If imposed, Stage 2 water restrictions would prohibit all outdoor watering, including watering with a hose or watering can. Homeowners would also be banned from power-washing. Car washes that don't use recycled water could also face restrictions.
The threat of an outdoor watering ban is particularly upsetting to folks who have a lot of money invested in landscaping, but people can take steps to keep plants and trees alive without water.
"Plants that are established in a good, rich, organic soil really don't require nearly as much water as those plants that are haphazardly planted in the clay soil," said Joshua Logan with Logan's Trading Co.
When the soil is topped with a thick layer of mulch, the moisture keeps even better. There also are synthetic solutions that can be added soil.
"It will expand and absorb water up to 50 to maybe 100 times its current volume," Logan said.
Since watering soon may not be an option if Raleigh bans irrigation, folks at Logan's have been capturing rain water.
"These are rain barrels, or rain catchers as some people call them," Logan said.
Logan's sold 10 rain barrels in 2006, but 500 since folks began worrying about the drought.

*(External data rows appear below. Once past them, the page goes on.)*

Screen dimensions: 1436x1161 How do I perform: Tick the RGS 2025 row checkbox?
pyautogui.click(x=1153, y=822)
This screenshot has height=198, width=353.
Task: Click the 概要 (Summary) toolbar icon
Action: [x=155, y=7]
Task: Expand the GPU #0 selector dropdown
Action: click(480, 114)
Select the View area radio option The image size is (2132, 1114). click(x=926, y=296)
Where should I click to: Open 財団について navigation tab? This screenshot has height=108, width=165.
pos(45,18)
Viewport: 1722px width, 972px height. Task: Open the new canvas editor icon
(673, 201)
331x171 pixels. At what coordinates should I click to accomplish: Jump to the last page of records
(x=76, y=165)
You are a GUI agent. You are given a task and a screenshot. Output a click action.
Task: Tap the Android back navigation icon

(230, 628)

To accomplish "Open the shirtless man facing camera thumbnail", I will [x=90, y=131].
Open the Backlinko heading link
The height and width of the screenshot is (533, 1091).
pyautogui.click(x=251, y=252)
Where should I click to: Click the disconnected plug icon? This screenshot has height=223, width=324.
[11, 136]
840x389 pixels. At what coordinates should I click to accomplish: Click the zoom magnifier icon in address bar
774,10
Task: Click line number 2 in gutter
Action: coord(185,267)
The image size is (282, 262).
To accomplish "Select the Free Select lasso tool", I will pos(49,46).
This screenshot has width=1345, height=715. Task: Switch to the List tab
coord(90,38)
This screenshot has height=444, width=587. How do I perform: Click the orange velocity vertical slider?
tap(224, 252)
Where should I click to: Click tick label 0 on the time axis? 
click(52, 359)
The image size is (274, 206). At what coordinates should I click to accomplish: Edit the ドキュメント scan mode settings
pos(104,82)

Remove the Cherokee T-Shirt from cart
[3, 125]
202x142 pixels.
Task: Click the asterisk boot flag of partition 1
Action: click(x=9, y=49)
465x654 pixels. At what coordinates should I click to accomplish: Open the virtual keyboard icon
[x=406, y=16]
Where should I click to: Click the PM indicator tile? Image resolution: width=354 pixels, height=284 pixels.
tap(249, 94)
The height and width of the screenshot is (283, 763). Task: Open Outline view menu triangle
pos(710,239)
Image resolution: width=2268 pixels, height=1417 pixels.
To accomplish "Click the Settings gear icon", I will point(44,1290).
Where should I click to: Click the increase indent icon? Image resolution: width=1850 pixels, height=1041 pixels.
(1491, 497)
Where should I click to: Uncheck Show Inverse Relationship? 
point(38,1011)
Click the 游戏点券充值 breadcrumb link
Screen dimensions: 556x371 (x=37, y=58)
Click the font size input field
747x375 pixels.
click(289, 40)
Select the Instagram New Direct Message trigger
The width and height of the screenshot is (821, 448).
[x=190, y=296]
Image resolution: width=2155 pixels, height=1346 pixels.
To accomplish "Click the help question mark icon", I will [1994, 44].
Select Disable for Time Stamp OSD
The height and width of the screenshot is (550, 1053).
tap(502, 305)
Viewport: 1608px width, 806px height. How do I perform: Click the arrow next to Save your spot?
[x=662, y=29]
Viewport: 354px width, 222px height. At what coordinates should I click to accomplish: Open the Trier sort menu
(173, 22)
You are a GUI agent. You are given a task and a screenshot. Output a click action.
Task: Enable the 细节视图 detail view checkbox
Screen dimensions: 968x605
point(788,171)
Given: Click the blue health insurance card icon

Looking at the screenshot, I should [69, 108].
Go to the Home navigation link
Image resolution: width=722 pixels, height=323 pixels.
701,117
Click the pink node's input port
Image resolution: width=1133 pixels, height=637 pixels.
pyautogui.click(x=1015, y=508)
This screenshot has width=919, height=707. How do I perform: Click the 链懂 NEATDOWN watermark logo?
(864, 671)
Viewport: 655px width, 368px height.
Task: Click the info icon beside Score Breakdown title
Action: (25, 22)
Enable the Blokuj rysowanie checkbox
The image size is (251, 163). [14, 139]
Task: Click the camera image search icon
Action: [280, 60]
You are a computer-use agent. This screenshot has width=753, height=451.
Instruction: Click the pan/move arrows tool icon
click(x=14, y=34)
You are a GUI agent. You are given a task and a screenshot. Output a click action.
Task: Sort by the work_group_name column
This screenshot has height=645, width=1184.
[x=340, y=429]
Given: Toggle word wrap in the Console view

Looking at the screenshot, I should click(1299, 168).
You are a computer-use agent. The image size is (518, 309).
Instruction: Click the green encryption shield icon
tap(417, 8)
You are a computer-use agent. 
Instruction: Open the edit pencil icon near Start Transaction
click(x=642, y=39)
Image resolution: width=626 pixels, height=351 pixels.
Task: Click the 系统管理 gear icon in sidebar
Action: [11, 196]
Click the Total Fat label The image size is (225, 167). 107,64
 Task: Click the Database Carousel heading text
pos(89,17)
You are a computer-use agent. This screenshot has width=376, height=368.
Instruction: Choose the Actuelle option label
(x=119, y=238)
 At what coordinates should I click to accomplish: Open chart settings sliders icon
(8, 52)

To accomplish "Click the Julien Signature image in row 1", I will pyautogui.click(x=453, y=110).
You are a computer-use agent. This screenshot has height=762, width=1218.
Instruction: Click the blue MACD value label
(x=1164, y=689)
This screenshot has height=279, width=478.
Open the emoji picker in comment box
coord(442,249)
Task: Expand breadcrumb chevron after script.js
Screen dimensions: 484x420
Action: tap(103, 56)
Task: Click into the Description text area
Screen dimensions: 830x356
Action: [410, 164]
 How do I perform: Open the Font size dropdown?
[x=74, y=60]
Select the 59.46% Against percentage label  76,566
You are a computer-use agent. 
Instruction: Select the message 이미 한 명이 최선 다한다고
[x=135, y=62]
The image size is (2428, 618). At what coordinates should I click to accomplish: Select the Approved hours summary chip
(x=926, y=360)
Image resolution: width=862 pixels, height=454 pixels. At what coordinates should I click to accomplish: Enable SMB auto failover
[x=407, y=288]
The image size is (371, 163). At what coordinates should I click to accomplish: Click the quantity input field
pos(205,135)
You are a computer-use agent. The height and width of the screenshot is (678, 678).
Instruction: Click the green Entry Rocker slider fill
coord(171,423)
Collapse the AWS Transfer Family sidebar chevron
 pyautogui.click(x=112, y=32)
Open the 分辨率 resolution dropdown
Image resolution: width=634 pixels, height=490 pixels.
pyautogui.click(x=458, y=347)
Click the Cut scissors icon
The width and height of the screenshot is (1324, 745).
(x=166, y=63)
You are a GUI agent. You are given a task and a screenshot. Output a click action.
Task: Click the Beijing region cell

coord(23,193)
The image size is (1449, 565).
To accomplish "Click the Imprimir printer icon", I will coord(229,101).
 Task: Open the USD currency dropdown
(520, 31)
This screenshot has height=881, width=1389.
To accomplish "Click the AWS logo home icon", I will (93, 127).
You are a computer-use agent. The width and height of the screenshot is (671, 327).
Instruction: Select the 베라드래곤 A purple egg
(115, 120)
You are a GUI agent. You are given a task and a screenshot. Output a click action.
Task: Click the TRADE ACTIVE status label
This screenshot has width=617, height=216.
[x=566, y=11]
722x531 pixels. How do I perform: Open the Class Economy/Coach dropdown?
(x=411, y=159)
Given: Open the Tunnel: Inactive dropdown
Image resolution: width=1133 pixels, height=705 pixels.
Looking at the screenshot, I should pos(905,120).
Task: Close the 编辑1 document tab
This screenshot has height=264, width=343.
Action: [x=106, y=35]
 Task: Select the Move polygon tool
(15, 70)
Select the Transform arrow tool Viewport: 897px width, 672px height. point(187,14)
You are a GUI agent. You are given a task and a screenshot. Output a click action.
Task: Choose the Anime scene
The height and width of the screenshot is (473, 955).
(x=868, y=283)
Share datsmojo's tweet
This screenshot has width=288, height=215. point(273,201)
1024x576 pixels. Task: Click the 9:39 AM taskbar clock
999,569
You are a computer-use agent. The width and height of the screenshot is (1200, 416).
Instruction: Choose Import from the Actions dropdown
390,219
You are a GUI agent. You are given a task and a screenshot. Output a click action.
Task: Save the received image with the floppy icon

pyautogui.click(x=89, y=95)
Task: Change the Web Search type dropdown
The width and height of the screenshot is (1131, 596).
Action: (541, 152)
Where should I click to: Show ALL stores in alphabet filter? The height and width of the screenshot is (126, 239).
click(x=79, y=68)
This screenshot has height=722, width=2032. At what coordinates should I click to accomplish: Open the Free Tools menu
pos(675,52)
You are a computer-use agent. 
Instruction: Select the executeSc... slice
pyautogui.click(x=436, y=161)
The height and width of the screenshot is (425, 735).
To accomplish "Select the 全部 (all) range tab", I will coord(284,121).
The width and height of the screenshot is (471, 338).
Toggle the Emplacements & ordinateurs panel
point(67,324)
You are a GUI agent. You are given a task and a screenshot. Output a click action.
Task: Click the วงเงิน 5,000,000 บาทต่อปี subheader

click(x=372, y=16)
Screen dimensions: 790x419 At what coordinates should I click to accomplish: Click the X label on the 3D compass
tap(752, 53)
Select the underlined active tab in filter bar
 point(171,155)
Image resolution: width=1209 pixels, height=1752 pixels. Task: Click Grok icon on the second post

"A tenth of an inch of rain is generally enough to fill one of these barrels," Logan said.
Some people have forgotten about watering altogether and have bought bulbs instead.
"They've got all their food in their little bulb. It's a great thing to plant, and you don't need to water them," Sarah Mendell said.
Raleigh is also urging its biggest water-users to conserve. N.C. State has installed low-flow devices across campus. A university spokesperson said the institution has saved an estimated 57 million gallons of water since July, mostly due to the low-flow devices.
The Raleigh City Council will get a full report Tuesday night on the steps major water users are taking to conserve.
Cary is also talking about new water restrictions. Tiered water rates and outdoor watering proposals are just two possibilities leaders are considering. Projections estimate Cary's daily water demand could double by the year 2030.